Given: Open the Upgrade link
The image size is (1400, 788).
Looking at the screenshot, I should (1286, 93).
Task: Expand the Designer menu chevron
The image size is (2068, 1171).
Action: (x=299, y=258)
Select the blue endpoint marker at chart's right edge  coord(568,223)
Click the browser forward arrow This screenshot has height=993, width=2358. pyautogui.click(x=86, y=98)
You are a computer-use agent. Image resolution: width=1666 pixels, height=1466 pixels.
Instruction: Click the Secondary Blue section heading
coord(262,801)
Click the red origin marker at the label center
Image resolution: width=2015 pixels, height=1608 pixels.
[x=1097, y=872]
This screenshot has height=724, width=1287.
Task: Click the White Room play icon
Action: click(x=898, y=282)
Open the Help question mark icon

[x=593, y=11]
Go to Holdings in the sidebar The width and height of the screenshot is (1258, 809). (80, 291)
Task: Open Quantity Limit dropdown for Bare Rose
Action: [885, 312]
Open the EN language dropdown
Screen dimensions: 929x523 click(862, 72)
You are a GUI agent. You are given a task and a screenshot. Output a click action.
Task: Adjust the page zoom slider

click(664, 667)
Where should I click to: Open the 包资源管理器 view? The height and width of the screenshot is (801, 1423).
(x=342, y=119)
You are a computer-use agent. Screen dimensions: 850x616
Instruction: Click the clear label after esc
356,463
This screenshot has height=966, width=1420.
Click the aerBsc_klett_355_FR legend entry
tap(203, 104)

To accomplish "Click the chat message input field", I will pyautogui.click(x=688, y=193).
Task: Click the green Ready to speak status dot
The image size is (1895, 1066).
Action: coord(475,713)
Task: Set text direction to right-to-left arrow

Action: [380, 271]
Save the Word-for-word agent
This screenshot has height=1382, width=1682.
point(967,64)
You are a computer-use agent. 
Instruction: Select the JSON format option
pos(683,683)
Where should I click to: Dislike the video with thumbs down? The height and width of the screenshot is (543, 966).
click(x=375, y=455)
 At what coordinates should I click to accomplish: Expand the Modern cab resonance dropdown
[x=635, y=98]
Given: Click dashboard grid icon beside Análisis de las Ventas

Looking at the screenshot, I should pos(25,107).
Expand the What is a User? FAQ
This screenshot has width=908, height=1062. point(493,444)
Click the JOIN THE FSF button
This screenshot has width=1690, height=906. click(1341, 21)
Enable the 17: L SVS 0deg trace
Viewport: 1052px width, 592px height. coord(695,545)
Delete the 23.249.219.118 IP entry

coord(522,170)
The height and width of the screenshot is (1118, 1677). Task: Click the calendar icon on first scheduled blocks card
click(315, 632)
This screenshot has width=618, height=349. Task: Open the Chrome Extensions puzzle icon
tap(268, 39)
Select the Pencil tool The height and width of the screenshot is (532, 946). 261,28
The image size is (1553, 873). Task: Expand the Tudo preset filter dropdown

▶ **EXERCISE DIRECTIONS**: Scan the records above line by line, counting those where the word "computer" appears, and give the count alone.

▶ **ANSWER BOX**: 3